Western brands are doing big business in Eastern markets. And as Poles, Russians, Czechs and Hungarians get a taste for branded merchandise, it's British marketers who are heading East to run the brands. Marketing's Paul Meller and photographer Shaun Bloodworth followed them.
It's been easy for the pioneers like McDonald's and Coke to grow their brands with stimulation-starved would-be consumers fighting to get their hands on new products. But now the situation is very different. The second wave of western investment has begun, as Philip Price of Lyons Tetley International puts it. Some of the biggest names in marketing are now out there, doing battle with age old rivals.
Unilever finds itself in head-on competition with Procter & Gamble for share of the Hungarian shampoo market. Nestle and BSN have combined forces to fend off the promotional might of Mars in the nascent Czech and Slovak Republics (right). And Allied Lyons races against Unilever to build a tea franchise in central Europe's biggest market, Poland.
Sunday's general election there "won't change much" for Tetley and Lipton's marketing plans there. It is generally agreed now that the free market is the only option.
And then there's Russia. While living standards have at least held their ground in central Europe, Russians are struggling to make ends meet. To a Moscow mother who parts with over 80% of her family's funds just to cover the basics, a trade up to a western brand is not such an easy decision.
So how would your brand fare in the East? Read Marketing's exclusive five-page report on what it's really like in the wild East, and you'll be half way to knowing ...
Mars with Czech
The heat is on as two European conglomerates join forces to establish a stranglehold on the Czech and Slovak republics' confectionery market
The taxi driver needs no further instructions. "Ah, Cokoladovny," he says with a sweet-toothed grin as he slams his foot down on the accelerator.
The story unfolds as we draw closer to Prague's largest chocolate factory. A van carrying a Mars branded ice-cream freezer tears by. Three Mars bar posters flash past the cab window as we career along the eastern bank of the Vlatava river heading south out of town. Where is the competition?
The smell of chocolate fills the air, as if in answer to my question as we pull up outside a factory billowing sweet fumes from four tall smokestacks. It is a tale of two strategies and the first chapter is drawning rapidly to a close.
On one side there are two of Europe's biggest food conglomerates, French-owned BSN and Swiss-owned Nestle.
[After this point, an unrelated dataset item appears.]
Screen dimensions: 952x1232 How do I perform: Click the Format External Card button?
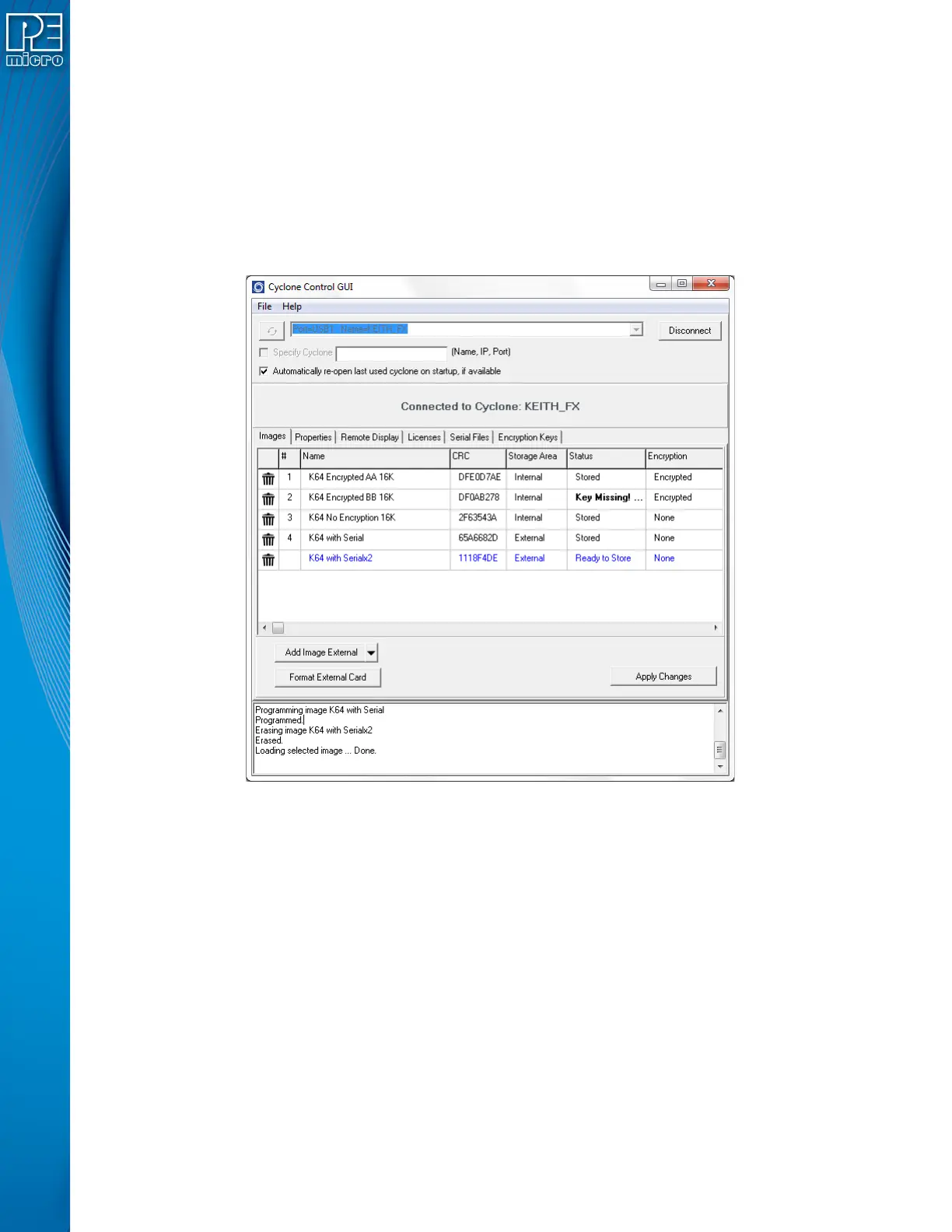pyautogui.click(x=327, y=677)
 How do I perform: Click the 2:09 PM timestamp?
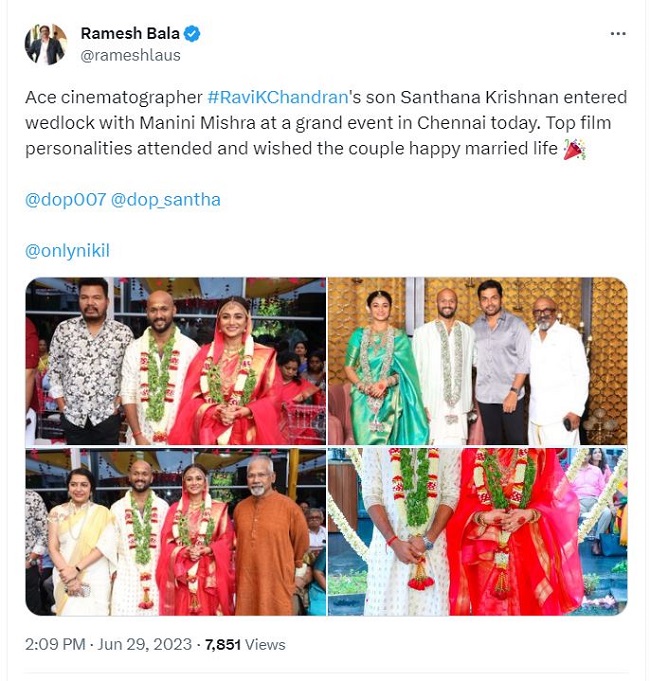(x=55, y=645)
Together they bought 51% of what used to be Czechoslovakia's biggest state-owned confectioner Cokoladovny, in 1991, which at the time was generating turnover of 120 [pounds] m with 60% of a 80,000 tonne chocolate market that is forecast to grow in value by 6%-8% a year for the next decade.
And on the other side there is Mars.
A defensive strategy versus a brand-building offensive that this summer overshadowed even the efforts of McDonald's, Marlboro and Coke across the whole central and east European region.
BSN and Nestle bought in in equal measure, and have since invested millions trying to knock what used to be a production-orientated, marketing-illiterate organisation into competitive shape.
They took the cheap option. Their US rival won't divulge the cost of its eastern assault, but educated guesses put it at over 100 [pounds] m. Up to a quarter of that is focused on the Czech and Slovak republics, and is being spent on a TV, radio and poster ad blitz through the Prague branch of DMB&B, as well as on a distribution drive akin to Napoleon's 1812 eastern push.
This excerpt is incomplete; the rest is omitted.